##### RECORD SET

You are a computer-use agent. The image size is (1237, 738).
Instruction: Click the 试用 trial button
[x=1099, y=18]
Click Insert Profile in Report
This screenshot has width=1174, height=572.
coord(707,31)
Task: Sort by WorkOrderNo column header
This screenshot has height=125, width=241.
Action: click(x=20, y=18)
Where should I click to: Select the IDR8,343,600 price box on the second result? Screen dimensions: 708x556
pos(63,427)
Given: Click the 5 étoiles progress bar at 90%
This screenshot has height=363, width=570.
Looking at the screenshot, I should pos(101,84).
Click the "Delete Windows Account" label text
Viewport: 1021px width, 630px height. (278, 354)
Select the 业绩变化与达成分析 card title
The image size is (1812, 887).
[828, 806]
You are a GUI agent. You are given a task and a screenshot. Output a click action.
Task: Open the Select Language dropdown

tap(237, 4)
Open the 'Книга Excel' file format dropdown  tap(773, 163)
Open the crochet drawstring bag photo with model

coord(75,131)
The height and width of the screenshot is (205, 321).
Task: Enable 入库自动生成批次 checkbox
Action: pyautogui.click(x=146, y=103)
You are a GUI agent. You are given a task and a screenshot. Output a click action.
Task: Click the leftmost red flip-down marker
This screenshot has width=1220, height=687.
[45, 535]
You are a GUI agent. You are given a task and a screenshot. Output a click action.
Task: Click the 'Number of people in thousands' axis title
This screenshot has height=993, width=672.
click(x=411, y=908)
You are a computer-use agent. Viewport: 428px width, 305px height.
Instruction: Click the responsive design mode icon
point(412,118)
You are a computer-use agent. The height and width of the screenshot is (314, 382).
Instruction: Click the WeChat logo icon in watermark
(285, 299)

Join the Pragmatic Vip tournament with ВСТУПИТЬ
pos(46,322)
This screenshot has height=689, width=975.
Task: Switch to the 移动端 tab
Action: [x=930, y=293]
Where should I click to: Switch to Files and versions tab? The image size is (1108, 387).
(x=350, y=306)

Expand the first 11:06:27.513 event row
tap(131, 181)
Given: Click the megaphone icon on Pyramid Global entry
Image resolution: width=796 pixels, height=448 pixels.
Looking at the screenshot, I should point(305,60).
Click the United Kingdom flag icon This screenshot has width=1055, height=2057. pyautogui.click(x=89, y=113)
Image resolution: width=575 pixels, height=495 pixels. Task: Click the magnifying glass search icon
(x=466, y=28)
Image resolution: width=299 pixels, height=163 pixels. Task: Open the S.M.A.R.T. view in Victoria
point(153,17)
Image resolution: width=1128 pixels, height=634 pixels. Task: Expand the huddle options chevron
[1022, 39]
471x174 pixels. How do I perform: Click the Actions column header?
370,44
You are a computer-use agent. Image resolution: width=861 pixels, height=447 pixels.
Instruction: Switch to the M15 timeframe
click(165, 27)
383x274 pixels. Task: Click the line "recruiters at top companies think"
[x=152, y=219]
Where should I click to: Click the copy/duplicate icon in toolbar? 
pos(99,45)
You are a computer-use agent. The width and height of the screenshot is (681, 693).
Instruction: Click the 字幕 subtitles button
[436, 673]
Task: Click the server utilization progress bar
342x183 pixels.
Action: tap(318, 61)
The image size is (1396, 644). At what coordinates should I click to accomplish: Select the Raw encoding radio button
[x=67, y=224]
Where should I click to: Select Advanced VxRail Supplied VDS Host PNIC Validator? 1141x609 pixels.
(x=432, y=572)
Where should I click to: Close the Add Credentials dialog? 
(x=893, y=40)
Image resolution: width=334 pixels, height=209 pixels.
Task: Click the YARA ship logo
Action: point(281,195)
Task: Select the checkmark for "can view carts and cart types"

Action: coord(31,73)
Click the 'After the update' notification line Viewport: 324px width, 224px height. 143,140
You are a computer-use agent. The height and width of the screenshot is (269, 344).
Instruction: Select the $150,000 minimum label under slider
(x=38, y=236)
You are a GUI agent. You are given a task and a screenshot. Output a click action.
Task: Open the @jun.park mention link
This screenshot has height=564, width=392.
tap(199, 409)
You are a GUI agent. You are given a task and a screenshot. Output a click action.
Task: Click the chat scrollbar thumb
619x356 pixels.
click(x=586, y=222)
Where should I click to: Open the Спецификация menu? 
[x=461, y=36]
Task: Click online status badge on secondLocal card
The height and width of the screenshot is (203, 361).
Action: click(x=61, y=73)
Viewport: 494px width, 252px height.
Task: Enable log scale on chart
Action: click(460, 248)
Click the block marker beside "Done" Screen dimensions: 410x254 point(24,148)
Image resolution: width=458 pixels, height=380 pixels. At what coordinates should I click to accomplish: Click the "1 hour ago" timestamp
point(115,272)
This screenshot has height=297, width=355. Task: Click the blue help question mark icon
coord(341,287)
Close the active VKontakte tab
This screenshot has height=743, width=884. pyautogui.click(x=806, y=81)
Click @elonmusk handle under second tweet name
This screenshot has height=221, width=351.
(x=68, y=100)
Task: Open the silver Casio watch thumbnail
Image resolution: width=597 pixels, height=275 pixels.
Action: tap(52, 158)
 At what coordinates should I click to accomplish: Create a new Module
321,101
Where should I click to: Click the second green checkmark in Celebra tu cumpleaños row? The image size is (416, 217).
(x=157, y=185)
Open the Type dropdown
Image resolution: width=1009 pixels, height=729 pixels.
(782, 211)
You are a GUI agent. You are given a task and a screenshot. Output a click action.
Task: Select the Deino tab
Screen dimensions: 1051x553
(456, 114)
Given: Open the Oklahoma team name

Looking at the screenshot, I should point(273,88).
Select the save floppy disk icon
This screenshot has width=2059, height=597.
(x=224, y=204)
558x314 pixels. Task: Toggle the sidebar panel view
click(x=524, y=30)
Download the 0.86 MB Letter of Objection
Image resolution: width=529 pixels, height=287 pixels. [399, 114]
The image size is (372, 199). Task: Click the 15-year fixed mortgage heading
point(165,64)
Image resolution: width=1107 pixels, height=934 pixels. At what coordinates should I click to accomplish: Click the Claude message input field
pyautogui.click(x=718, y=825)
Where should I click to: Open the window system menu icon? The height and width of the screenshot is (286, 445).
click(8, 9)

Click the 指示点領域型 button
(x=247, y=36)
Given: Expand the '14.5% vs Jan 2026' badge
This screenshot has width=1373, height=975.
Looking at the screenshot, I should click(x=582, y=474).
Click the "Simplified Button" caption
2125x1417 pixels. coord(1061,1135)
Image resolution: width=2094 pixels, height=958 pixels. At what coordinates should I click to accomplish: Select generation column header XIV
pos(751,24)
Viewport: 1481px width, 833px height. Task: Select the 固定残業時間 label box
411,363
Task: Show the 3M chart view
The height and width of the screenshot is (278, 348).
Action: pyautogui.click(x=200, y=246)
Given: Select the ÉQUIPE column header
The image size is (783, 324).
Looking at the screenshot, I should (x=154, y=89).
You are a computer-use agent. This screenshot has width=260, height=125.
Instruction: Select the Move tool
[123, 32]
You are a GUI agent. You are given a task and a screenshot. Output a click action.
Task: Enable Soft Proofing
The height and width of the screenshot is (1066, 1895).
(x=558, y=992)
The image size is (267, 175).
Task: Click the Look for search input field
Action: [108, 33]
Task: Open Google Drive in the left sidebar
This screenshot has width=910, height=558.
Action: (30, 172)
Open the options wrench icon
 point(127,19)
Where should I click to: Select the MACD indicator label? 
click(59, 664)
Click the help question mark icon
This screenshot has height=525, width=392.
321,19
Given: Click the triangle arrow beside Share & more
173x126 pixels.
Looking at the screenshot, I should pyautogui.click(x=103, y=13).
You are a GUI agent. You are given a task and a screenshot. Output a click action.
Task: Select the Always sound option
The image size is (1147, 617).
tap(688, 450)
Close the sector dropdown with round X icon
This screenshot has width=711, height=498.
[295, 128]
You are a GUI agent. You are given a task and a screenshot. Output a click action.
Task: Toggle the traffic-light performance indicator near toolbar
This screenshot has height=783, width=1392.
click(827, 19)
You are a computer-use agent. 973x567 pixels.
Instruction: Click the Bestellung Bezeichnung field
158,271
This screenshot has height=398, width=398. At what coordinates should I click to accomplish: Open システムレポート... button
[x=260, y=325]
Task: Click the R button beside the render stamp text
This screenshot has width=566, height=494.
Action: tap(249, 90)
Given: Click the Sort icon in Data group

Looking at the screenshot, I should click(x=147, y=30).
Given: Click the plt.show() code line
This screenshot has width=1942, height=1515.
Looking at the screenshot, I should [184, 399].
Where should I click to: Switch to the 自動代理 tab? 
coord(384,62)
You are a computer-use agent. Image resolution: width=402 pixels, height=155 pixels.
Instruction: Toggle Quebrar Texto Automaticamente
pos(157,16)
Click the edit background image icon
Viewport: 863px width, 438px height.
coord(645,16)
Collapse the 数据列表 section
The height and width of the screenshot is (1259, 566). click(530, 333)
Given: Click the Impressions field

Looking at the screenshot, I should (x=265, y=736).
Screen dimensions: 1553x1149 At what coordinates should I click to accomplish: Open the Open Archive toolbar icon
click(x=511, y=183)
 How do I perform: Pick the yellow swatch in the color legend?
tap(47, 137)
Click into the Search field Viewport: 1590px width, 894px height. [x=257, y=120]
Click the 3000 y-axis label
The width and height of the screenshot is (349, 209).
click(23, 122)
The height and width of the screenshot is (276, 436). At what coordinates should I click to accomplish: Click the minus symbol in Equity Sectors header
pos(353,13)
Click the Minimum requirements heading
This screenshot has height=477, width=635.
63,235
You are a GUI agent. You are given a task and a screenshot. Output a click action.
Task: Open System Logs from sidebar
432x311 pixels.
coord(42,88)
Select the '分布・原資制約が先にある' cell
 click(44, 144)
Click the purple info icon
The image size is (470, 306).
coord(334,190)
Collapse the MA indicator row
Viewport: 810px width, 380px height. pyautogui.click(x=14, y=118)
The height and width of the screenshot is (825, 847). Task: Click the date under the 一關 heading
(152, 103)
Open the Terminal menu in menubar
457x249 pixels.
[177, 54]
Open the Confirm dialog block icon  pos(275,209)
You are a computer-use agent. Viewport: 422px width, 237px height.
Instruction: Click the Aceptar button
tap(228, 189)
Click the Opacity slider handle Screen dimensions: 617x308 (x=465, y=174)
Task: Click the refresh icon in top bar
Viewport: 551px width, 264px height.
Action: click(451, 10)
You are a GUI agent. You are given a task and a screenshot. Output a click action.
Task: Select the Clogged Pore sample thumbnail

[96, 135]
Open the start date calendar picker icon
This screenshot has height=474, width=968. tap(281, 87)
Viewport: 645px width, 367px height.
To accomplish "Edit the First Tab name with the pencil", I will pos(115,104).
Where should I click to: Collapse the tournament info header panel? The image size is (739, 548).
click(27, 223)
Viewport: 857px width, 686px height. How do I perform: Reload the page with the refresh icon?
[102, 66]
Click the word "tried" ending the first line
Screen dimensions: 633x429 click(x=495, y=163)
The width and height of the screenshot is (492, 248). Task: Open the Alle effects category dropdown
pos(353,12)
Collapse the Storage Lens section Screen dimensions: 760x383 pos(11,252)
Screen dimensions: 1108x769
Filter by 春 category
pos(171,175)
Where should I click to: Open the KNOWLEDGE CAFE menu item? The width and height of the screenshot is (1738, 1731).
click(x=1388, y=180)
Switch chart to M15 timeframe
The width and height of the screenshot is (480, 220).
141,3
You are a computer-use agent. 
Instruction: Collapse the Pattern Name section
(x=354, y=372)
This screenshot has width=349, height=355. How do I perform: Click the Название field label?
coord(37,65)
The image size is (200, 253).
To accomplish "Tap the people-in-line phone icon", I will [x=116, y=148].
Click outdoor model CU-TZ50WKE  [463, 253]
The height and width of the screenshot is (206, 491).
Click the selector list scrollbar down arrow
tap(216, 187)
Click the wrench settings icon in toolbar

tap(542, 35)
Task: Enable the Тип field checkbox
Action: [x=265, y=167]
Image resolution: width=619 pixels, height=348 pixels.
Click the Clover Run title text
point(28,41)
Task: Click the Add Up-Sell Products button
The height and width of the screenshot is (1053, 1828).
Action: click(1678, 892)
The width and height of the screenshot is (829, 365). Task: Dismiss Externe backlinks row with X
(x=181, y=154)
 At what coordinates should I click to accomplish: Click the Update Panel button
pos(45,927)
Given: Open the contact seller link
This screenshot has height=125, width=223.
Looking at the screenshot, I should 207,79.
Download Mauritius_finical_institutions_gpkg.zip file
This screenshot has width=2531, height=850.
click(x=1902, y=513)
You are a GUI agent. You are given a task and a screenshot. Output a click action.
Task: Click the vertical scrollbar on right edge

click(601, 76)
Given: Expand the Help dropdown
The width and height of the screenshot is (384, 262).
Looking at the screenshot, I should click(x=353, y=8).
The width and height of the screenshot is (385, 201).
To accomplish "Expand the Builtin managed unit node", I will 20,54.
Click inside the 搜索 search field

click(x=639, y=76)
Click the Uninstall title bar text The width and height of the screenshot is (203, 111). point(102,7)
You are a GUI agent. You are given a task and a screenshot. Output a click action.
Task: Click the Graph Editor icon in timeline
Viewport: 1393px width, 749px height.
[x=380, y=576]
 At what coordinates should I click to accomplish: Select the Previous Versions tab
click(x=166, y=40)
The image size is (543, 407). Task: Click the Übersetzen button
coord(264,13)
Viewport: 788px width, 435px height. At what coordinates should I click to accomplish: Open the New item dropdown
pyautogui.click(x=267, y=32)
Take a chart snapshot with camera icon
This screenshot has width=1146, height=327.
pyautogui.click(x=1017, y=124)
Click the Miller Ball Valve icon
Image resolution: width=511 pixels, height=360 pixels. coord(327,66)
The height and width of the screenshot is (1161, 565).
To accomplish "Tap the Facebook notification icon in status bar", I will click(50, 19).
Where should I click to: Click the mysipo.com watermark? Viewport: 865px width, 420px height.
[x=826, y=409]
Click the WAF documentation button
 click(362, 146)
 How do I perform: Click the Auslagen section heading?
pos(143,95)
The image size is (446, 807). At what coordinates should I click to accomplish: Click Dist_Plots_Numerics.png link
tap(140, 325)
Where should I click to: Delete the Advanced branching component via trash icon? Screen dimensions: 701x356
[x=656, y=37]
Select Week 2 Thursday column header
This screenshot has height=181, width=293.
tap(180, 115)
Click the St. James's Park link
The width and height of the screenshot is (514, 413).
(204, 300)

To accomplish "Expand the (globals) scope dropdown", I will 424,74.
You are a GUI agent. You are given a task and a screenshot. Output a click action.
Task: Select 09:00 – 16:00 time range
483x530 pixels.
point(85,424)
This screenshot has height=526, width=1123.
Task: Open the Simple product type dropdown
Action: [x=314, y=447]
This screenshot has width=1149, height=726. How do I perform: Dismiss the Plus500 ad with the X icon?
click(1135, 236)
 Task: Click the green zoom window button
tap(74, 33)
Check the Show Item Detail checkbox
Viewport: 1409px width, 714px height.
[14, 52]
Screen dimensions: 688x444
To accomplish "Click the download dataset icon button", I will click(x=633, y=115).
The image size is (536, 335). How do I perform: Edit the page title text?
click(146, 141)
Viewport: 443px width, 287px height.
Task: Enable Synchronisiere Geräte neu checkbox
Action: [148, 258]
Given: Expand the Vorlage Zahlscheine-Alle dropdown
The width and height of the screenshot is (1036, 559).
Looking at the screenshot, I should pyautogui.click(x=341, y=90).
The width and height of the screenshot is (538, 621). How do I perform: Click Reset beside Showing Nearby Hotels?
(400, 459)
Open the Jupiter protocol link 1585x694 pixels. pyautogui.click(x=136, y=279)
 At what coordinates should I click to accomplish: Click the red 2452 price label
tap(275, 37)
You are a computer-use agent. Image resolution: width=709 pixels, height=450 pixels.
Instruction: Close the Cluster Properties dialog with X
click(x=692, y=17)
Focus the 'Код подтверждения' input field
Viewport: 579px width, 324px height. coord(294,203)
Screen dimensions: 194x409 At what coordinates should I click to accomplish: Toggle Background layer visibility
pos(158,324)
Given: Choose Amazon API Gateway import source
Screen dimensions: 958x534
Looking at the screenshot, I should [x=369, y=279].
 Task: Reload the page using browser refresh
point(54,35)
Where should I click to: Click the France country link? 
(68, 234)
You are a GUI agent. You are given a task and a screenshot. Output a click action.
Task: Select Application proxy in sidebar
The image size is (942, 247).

##########

Format everything from the line containing "Click the WAF documentation button" down to the line containing "click(x=692, y=17)" in the records above as a Markdown table with the columns Row and Line. Omit blank lines.

ANSWER TO THIS TASK:
| Row | Line |
|---|---|
| 1 | Click the WAF documentation button |
| 2 |  click(362, 146) |
| 3 |  How do I perform: Click the Auslagen section heading? |
| 4 | pos(143,95) |
| 5 | The image size is (446, 807). At what coordinates should I click to accomplish: Click Dist_Plots_Numerics.png link |
| 6 | tap(140, 325) |
| 7 | Where should I click to: Delete the Advanced branching component via trash icon? Screen dimensions: 701x356 |
| 8 | [x=656, y=37] |
| 9 | Select Week 2 Thursday column header |
| 10 | This screenshot has height=181, width=293. |
| 11 | tap(180, 115) |
| 12 | Click the St. James's Park link |
| 13 | The width and height of the screenshot is (514, 413). |
| 14 | (204, 300) |
| 15 | To accomplish "Expand the (globals) scope dropdown", I will 424,74. |
| 16 | You are a GUI agent. You are given a task and a screenshot. Output a click action. |
| 17 | Task: Select 09:00 – 16:00 time range |
| 18 | 483x530 pixels. |
| 19 | point(85,424) |
| 20 | This screenshot has height=526, width=1123. |
| 21 | Task: Open the Simple product type dropdown |
| 22 | Action: [x=314, y=447] |
| 23 | This screenshot has width=1149, height=726. How do I perform: Dismiss the Plus500 ad with the X icon? |
| 24 | click(1135, 236) |
| 25 |  Task: Click the green zoom window button |
| 26 | tap(74, 33) |
| 27 | Check the Show Item Detail checkbox |
| 28 | Viewport: 1409px width, 714px height. |
| 29 | [14, 52] |
| 30 | Screen dimensions: 688x444 |
| 31 | To accomplish "Click the download dataset icon button", I will click(x=633, y=115). |
| 32 | The image size is (536, 335). How do I perform: Edit the page title text? |
| 33 | click(146, 141) |
| 34 | Viewport: 443px width, 287px height. |
| 35 | Task: Enable Synchronisiere Geräte neu checkbox |
| 36 | Action: [148, 258] |
| 37 | Given: Expand the Vorlage Zahlscheine-Alle dropdown |
| 38 | The width and height of the screenshot is (1036, 559). |
| 39 | Looking at the screenshot, I should pyautogui.click(x=341, y=90). |
| 40 | The width and height of the screenshot is (538, 621). How do I perform: Click Reset beside Showing Nearby Hotels? |
| 41 | (400, 459) |
| 42 | Open the Jupiter protocol link 1585x694 pixels. pyautogui.click(x=136, y=279) |
| 43 |  At what coordinates should I click to accomplish: Click the red 2452 price label |
| 44 | tap(275, 37) |
| 45 | You are a computer-use agent. Image resolution: width=709 pixels, height=450 pixels. |
| 46 | Instruction: Close the Cluster Properties dialog with X |
| 47 | click(x=692, y=17) |